*Auszug der Quelle*.
********************

Termine der Vorträge

Beginn jeweils um 19 Uhr in der Historischen Aula im Altbau der Akademie 

 

Dienstag, 23. Oktober 2018

Monströse Re-Figurationen

 

Morehshin Allahyari, Künstlerin, New York 

Die in New York lebende iranische Künstlerin Morehshin Allahyari bezieht sich in ihrem Vortrag „Monströse Re-Figurationen“ vor allem auf ihre 2017 begonnene Werkreihe „She Who Sees The Unknown“ zu digitalem Kolonialismus und Re-Figuration als feministische und aktivistische Praxis. Der in dieser Werkreihe stattfindende Rekonstruktionsprozess weiblicher Gottheiten, Monster und Djinns aus dem Nahen Osten dient Morehshin dazu, den weiblichen farbigen Körpern Macht zu verleihen, um den von ihnen erzählten Geschichten der Segregation und Kolonialisation entgegenzutreten und alternative Zukünfte zu imaginieren. Dabei steht für die Künstlerin, die hierin wiederum Rosi Braidotti folgt, das Monströse für eine Grenzfigur, „wel­che die Grenzen zwischen hierarchisch etablierten Unterscheidungen (zwischen Mensch/ Nichtmensch, Westlich/Nicht-Westlich) verschwimmen lässt.“

So machen wir es dann immer mit den vergangenen Vorträgen/Texten.

********************

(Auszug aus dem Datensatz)
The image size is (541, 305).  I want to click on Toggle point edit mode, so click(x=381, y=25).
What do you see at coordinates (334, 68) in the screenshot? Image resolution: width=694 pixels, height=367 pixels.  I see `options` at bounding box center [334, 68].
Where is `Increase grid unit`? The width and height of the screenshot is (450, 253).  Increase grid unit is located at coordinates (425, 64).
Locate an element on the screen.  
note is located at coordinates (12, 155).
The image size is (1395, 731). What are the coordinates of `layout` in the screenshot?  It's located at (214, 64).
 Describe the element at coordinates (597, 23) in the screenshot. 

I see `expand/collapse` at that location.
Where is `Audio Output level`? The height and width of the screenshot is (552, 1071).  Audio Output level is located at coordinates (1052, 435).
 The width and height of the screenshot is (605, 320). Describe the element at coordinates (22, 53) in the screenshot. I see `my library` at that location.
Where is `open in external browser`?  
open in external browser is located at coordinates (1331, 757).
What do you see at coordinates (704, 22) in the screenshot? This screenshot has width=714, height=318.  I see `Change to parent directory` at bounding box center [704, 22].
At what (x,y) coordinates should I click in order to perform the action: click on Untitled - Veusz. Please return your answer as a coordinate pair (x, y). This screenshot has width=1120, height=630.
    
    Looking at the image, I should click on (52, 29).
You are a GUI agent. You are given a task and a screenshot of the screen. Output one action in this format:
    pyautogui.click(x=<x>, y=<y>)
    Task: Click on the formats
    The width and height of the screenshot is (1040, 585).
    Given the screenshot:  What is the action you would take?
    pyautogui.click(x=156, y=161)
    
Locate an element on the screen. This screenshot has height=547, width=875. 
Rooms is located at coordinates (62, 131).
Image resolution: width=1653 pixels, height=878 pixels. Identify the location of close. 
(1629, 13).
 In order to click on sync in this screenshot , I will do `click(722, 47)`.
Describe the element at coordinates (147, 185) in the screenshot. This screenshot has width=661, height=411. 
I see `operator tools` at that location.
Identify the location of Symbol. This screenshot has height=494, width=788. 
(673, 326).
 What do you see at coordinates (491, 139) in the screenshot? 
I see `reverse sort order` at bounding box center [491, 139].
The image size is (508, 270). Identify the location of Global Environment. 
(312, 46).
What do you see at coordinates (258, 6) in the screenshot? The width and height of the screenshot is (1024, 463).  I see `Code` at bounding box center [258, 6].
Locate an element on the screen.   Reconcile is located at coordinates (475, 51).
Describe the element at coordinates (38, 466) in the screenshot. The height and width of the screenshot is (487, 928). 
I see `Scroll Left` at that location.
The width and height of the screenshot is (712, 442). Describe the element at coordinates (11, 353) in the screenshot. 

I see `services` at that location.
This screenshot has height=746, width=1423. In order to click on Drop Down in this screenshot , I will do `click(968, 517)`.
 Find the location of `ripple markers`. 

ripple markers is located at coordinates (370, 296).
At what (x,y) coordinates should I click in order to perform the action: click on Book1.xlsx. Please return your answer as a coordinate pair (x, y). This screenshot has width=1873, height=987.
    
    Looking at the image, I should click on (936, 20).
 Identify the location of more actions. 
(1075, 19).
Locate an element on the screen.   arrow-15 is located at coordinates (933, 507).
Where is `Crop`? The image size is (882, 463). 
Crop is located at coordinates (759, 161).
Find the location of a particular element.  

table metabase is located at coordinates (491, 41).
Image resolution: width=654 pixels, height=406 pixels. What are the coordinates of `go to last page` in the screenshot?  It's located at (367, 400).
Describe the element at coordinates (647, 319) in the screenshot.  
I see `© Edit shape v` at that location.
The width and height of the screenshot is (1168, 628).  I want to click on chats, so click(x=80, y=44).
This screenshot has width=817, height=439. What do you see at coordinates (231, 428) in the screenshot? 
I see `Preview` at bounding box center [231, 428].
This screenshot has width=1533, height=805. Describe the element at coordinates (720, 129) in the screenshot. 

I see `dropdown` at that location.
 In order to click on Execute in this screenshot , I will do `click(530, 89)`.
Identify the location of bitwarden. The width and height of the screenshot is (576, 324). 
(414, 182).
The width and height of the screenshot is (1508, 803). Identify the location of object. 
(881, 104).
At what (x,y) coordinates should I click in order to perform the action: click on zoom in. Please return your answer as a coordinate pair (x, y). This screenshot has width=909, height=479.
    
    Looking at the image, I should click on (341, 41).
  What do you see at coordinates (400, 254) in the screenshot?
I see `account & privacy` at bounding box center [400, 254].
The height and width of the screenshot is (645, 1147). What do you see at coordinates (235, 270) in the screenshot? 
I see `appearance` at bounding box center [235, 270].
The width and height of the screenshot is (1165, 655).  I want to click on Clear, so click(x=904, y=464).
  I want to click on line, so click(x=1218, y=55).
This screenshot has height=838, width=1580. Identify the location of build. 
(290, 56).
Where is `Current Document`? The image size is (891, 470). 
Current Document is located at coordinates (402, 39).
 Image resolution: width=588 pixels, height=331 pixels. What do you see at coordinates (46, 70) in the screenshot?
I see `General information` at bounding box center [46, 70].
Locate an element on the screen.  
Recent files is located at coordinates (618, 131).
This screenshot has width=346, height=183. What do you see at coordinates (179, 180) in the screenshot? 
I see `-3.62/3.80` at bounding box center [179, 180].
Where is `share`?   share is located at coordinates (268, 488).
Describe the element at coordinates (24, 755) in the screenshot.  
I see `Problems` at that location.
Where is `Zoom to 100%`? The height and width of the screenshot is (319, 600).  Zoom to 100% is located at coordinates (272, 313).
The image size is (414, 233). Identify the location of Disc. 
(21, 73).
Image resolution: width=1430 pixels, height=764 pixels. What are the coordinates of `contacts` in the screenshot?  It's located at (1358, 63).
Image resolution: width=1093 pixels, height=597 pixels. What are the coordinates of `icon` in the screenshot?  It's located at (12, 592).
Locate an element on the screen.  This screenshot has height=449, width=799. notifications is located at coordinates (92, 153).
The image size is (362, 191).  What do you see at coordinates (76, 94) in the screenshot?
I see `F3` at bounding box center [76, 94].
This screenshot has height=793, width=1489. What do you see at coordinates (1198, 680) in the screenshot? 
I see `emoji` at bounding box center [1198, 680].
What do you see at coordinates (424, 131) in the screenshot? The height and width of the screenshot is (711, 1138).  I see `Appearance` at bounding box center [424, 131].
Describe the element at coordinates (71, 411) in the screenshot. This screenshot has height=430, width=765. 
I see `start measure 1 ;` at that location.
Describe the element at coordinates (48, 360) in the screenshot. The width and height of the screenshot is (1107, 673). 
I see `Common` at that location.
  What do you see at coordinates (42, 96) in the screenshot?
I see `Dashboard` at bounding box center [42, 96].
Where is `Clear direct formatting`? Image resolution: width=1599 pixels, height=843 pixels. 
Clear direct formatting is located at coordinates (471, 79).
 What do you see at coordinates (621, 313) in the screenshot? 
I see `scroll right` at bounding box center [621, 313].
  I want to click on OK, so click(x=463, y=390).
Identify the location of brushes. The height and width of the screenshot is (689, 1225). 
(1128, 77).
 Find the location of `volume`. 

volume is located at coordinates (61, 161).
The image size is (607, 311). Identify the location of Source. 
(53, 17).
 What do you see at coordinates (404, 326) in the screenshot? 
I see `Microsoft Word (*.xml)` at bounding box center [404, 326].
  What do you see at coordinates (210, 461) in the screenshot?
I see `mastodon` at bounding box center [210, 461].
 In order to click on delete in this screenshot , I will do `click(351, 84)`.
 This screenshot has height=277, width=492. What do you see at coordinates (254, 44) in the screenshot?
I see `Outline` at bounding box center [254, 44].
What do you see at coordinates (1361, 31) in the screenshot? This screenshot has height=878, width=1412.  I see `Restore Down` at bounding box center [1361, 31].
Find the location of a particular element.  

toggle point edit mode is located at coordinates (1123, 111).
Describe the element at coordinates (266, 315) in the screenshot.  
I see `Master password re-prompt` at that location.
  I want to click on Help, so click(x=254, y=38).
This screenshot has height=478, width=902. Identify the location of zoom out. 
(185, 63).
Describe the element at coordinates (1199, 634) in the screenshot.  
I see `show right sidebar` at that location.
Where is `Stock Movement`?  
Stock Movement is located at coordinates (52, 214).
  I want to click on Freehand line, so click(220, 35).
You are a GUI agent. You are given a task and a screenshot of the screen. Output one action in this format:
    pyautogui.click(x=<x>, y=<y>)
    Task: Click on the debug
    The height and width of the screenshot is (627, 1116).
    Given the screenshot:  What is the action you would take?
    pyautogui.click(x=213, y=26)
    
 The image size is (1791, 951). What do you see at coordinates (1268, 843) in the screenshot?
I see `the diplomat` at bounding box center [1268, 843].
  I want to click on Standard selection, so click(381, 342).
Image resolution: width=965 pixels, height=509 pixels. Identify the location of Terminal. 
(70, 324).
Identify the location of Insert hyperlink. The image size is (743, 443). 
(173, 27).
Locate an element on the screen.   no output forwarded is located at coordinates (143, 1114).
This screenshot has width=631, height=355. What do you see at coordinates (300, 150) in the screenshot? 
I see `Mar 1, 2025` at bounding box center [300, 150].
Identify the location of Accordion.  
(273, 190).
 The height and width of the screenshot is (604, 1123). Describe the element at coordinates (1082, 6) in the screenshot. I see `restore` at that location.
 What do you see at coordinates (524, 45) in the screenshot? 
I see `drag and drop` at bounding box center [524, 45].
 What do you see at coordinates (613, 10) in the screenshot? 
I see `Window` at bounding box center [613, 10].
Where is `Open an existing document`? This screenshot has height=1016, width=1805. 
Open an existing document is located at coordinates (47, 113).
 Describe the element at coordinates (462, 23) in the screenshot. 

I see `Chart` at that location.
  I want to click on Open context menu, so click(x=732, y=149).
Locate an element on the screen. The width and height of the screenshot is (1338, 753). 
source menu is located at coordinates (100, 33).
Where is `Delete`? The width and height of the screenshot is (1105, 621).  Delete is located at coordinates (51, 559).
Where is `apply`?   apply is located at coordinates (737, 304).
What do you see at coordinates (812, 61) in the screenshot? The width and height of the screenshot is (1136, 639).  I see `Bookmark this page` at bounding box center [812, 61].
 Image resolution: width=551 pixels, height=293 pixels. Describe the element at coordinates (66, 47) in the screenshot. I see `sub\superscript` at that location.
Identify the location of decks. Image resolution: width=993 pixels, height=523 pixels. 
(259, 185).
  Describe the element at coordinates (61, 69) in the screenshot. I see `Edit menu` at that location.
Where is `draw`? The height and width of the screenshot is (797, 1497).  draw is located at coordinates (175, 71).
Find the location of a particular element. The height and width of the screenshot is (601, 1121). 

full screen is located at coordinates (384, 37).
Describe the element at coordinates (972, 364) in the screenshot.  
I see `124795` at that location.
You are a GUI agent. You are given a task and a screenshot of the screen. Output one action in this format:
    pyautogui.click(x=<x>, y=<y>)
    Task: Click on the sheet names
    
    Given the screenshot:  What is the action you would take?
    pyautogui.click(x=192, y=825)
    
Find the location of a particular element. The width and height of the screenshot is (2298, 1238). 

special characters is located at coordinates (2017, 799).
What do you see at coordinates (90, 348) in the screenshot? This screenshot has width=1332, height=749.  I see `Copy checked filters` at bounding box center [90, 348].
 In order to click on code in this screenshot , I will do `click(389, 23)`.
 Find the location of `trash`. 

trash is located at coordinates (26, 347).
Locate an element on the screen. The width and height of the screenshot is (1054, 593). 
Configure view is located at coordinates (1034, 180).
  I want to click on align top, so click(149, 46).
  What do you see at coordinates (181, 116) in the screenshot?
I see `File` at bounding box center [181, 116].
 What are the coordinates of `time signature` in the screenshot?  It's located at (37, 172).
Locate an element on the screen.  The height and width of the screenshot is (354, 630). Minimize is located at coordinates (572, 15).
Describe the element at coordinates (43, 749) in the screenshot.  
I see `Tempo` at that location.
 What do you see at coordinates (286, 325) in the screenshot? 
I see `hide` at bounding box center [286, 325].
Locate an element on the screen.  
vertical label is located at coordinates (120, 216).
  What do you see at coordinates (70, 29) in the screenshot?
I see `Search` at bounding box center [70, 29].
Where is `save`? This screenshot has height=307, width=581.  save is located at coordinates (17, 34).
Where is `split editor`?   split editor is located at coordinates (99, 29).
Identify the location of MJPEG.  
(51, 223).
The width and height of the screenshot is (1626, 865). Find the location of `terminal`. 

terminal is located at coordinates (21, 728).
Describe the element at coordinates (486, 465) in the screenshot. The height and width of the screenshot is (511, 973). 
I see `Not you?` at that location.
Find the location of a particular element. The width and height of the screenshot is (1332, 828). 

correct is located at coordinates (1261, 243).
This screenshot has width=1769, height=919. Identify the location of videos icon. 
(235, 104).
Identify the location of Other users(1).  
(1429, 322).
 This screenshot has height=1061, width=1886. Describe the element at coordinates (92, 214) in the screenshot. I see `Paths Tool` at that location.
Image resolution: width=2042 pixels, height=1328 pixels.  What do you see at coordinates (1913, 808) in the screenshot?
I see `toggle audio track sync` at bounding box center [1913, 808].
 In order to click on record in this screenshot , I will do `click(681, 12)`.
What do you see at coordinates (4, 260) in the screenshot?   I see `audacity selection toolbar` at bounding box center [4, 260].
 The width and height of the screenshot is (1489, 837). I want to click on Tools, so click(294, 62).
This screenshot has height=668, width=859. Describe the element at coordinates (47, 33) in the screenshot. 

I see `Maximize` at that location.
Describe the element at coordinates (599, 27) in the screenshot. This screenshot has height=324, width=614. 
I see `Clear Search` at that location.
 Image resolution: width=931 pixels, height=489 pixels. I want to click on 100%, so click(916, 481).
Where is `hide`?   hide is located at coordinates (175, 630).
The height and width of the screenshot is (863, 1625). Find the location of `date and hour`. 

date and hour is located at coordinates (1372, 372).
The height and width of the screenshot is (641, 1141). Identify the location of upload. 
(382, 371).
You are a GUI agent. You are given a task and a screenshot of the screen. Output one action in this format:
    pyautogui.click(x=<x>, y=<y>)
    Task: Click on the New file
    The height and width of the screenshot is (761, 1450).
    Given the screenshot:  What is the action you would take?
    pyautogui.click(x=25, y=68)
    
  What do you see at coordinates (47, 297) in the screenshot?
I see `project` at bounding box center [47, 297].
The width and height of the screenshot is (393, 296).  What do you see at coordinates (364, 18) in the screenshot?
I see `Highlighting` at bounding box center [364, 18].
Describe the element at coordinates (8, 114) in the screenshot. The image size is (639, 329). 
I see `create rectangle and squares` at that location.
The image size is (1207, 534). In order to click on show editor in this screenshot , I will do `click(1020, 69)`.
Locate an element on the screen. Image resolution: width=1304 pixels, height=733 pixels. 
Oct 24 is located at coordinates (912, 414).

********************

*Zu erledigen*.
1 > Übersetze aus dem Text über die Vortragstermine diesen Satz ins Englische: „Die in New York lebende iranische Künstlerin Morehshin Allahyari bezieht sich in ihrem Vortrag „Monströse Re-Figurationen“ vor allem auf ihre 2017 begonnene Werkreihe „She Who Sees The Unknown“ zu digitalem Kolonialismus und Re-Figuration als feministische und aktivistische Praxis.“
2 > Wiederhole die Datensätze wortgetreu, beginnend mit ihrer ersten Zeile und endend nach der Zeile, die „note is located at coordinates (12, 155).“ enthält.
Der Text und die Datensätze haben unterschiedliche Herkunft.

*Antworten je Aufgabe*.
1 > In her lecture "Monstrous Re-Figurations," the New York-based Iranian artist Morehshin Allahyari refers above all to her series of works "She Who Sees The Unknown," begun in 2017, on digital colonialism and re-figuration as a feminist and activist practice.

2 >
The image size is (541, 305).  I want to click on Toggle point edit mode, so click(x=381, y=25).
What do you see at coordinates (334, 68) in the screenshot? Image resolution: width=694 pixels, height=367 pixels.  I see `options` at bounding box center [334, 68].
Where is `Increase grid unit`? The width and height of the screenshot is (450, 253).  Increase grid unit is located at coordinates (425, 64).
Locate an element on the screen.  
note is located at coordinates (12, 155).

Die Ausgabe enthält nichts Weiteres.